• Exercise task 1:
For the passage on Christians and war, decide whether each statement below agrees with it: (a) war is the worst of this world's evils; (b) Vox Day's weekly column is syndicated by Universal Press Syndicate; (c) his web log is called Vox Popoli. For each one, answer yes or no and quote the words of the passage that decide it.

But if world peace should not be a concern for the Christian at this time, then what should? The same things as always: to feed the poor, heal the sick, cast out demons, raise the dead and, above all, to spread the good news of salvation through Jesus Christ of Nazareth. War is only one of the many evils of this world, and if we have learned anything from the 20th century, it is that war is not the worst of them. 

If what I have written here seems outlandish, keep in mind that Jesus Christ has confounded the wisdom of this world since the beginning of His ministry. I have no doubt that the King of Kings will continue to do so until he once more graces us with His royal presence.


------------------------------------------------------------------------
Vox Day is a novelist and Christian libertarian. He is a member of the SFWA, Mensa and the Southern Baptist Convention, and has been down with Madden since 1992. His weekly column is syndicated nationally by Universal Press Syndicate. Visit his web log, Vox Popoli, for daily commentary and responses to reader email. 

I absolutely LOVED the, "Thus, these commandments cannot apply to a nation state," remark, even more than the pooh-poohing of the way that the Quakers and Amish, among other Christian minorities, avoid looking for loopholes in the whole, "Thou shalt not kill," business.

• Recorded data:
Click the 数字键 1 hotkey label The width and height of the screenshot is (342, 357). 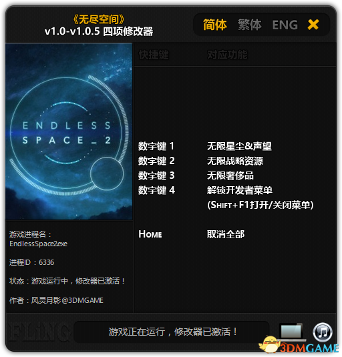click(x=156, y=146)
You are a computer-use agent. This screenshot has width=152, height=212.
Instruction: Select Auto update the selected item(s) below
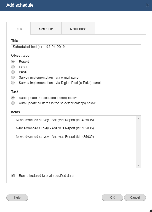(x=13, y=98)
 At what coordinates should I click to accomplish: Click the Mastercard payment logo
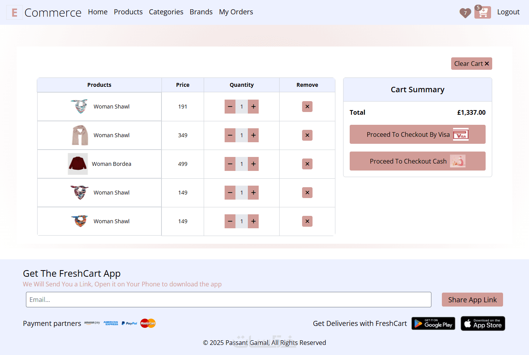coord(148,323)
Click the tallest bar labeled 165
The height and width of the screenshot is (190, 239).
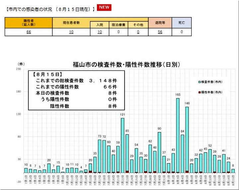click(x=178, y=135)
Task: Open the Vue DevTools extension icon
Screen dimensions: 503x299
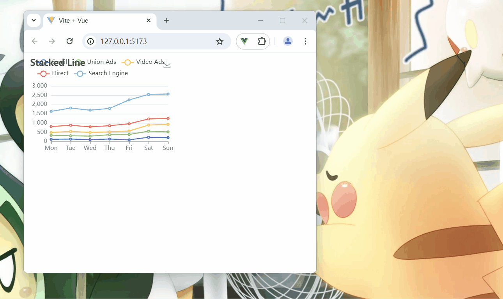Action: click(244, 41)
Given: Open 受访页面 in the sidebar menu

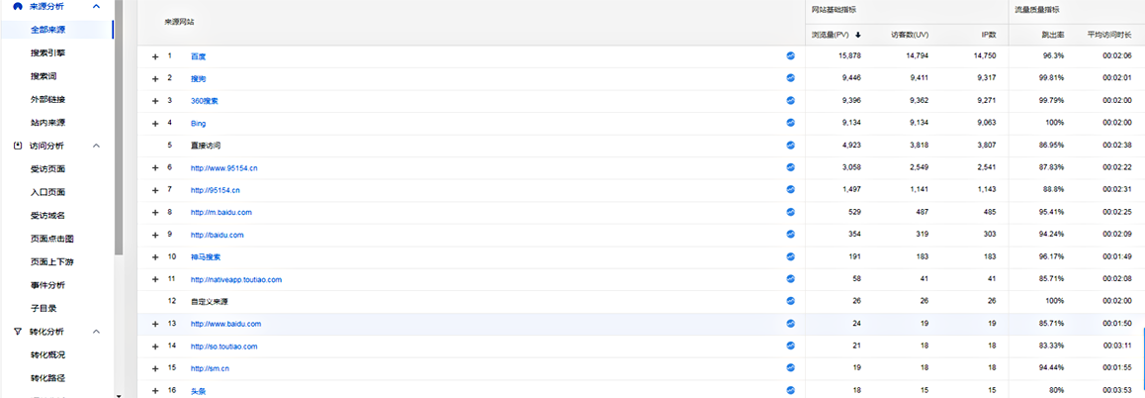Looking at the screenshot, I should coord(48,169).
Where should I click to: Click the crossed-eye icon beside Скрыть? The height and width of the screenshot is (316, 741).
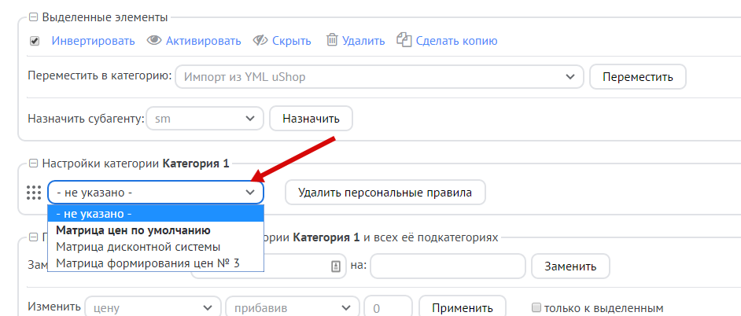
==
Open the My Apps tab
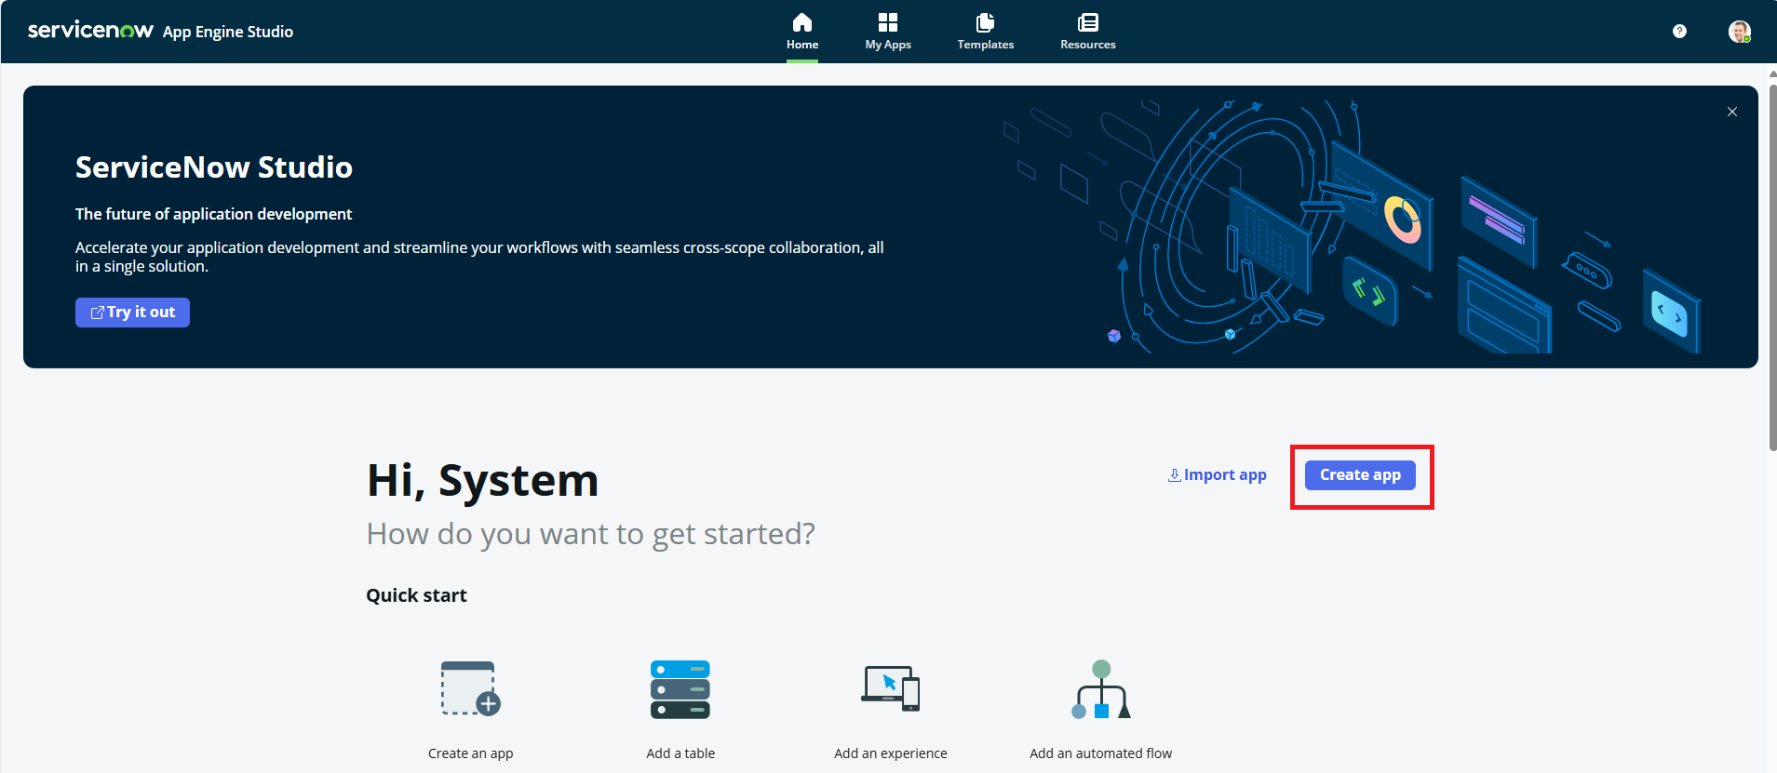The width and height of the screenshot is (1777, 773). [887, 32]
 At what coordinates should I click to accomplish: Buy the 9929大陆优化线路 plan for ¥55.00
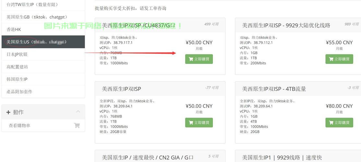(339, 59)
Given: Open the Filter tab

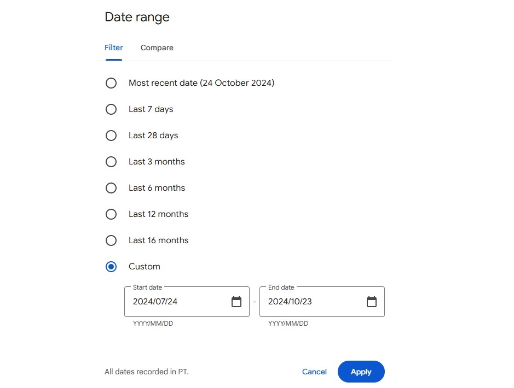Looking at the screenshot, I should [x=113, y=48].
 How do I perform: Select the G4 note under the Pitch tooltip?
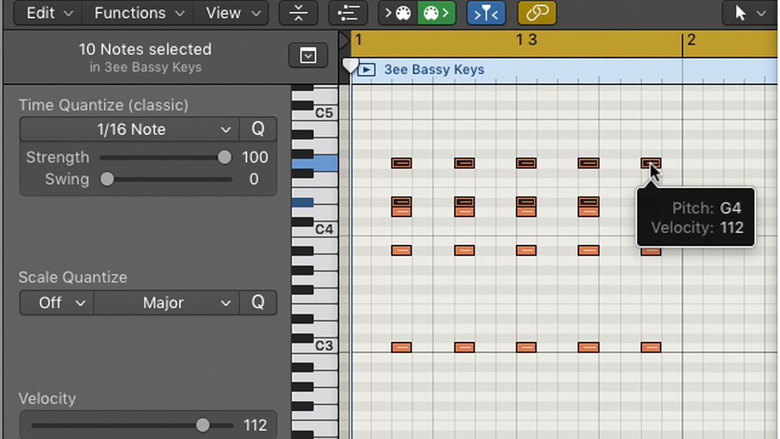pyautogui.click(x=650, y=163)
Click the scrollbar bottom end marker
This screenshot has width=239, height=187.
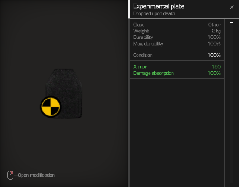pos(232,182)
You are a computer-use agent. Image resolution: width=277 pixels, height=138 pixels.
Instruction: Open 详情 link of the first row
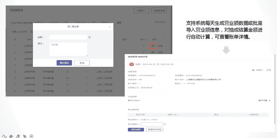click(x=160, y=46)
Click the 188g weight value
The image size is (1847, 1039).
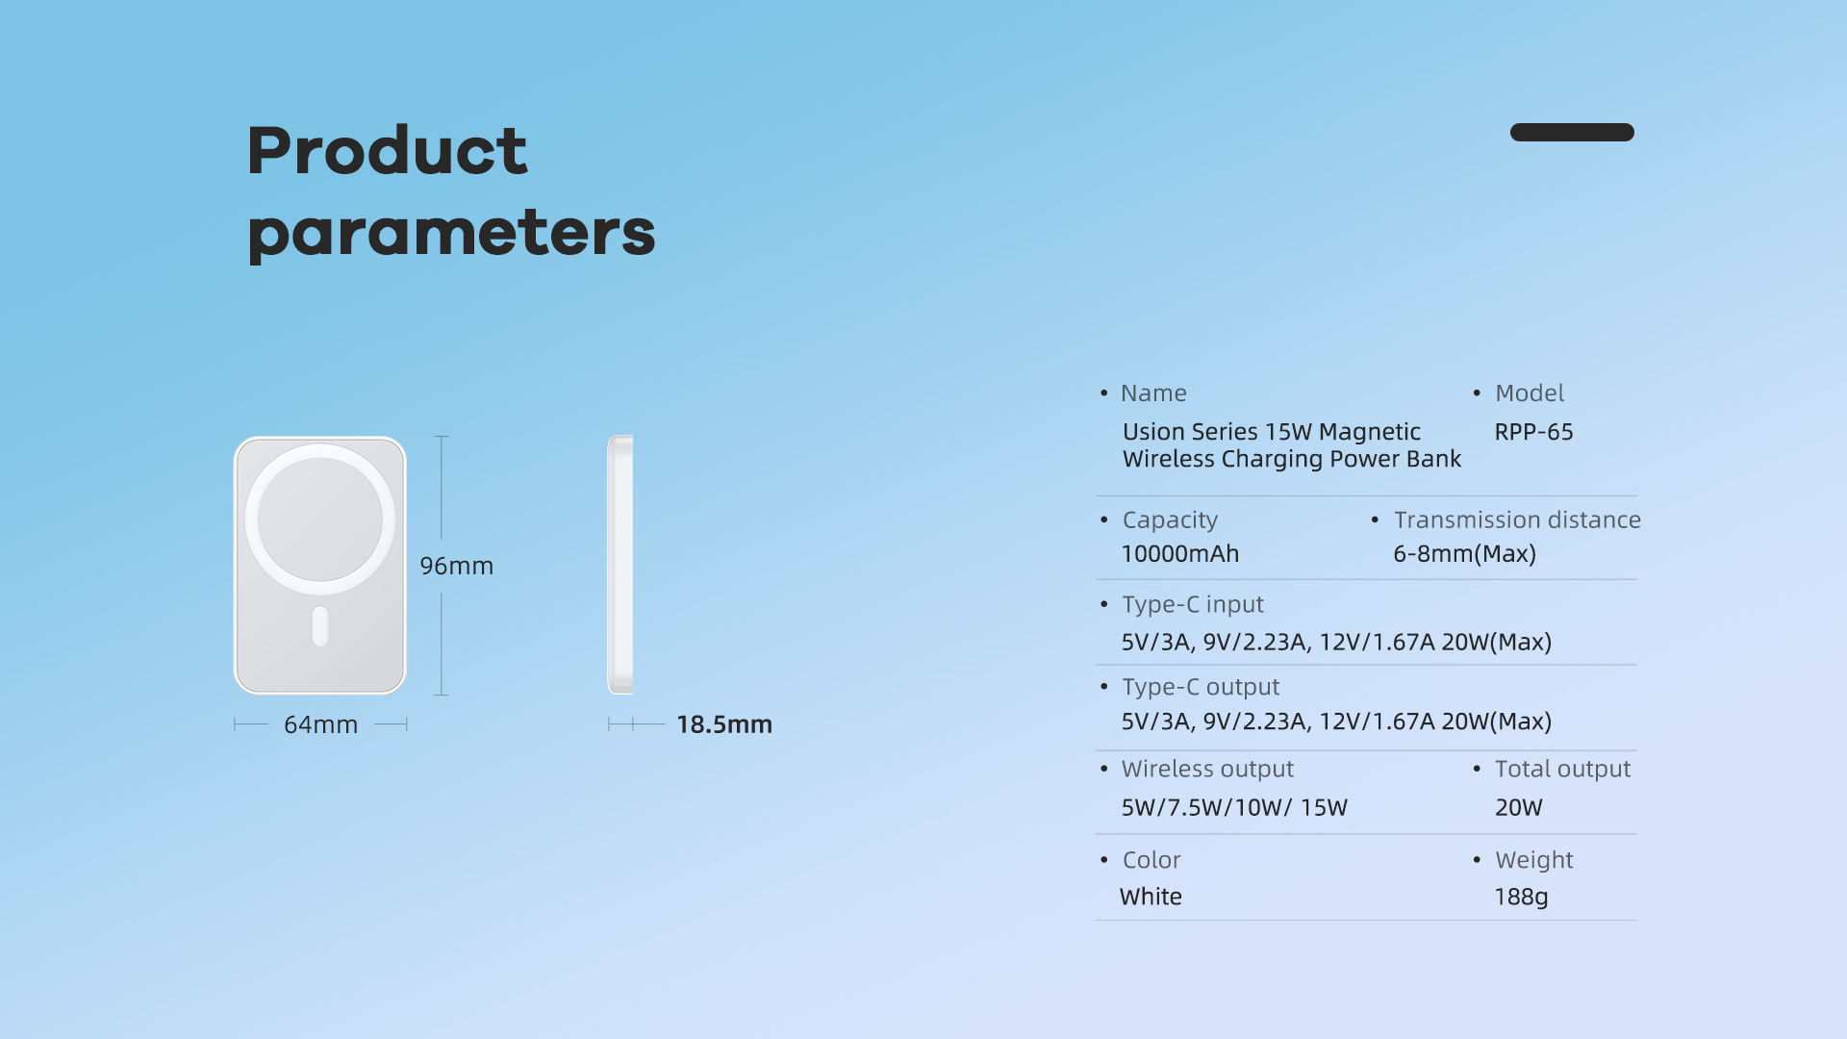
...
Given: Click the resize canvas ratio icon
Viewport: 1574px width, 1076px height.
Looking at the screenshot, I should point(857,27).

• Exercise task 2:
Render as a numbered list the lines of the listing from the line containing "How do I perform: Select" down to the line containing "The image size is (1847, 1039).", with both end lines included and blank lines dropped. Leave the pictures out.

• Complete answer 1:
(a) No: "it is that war is not the worst of them."
(b) Yes: "His weekly column is syndicated nationally by Universal Press Syndicate."
(c) Yes: "Visit his web log, Vox Popoli"

• Complete answer 2:
1.  How do I perform: Select the G4 note under the Pitch tooltip?
2. pyautogui.click(x=650, y=163)
3. Click the scrollbar bottom end marker
4. This screenshot has width=239, height=187.
5. pos(232,182)
6. You are a computer-use agent. Image resolution: width=277 pixels, height=138 pixels.
7. Instruction: Open 详情 link of the first row
8. click(x=160, y=46)
9. Click the 188g weight value
10. The image size is (1847, 1039).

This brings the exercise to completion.